----- Material supplied -----

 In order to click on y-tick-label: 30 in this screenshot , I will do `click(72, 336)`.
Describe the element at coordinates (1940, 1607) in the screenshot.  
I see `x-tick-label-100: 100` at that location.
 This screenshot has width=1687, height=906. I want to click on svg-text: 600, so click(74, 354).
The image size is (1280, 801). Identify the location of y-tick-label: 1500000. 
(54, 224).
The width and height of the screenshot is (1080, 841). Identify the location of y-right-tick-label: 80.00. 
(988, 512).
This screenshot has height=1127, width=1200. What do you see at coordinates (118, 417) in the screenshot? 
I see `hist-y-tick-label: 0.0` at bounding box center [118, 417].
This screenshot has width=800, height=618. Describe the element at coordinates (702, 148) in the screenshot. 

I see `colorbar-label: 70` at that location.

-----

**About this task:**
Copy out each line in the items above that contains the word "location".

**Output:**
I see `x-tick-label-100: 100` at that location.
The image size is (1280, 801). Identify the location of y-tick-label: 1500000. 
The width and height of the screenshot is (1080, 841). Identify the location of y-right-tick-label: 80.00. 
I see `colorbar-label: 70` at that location.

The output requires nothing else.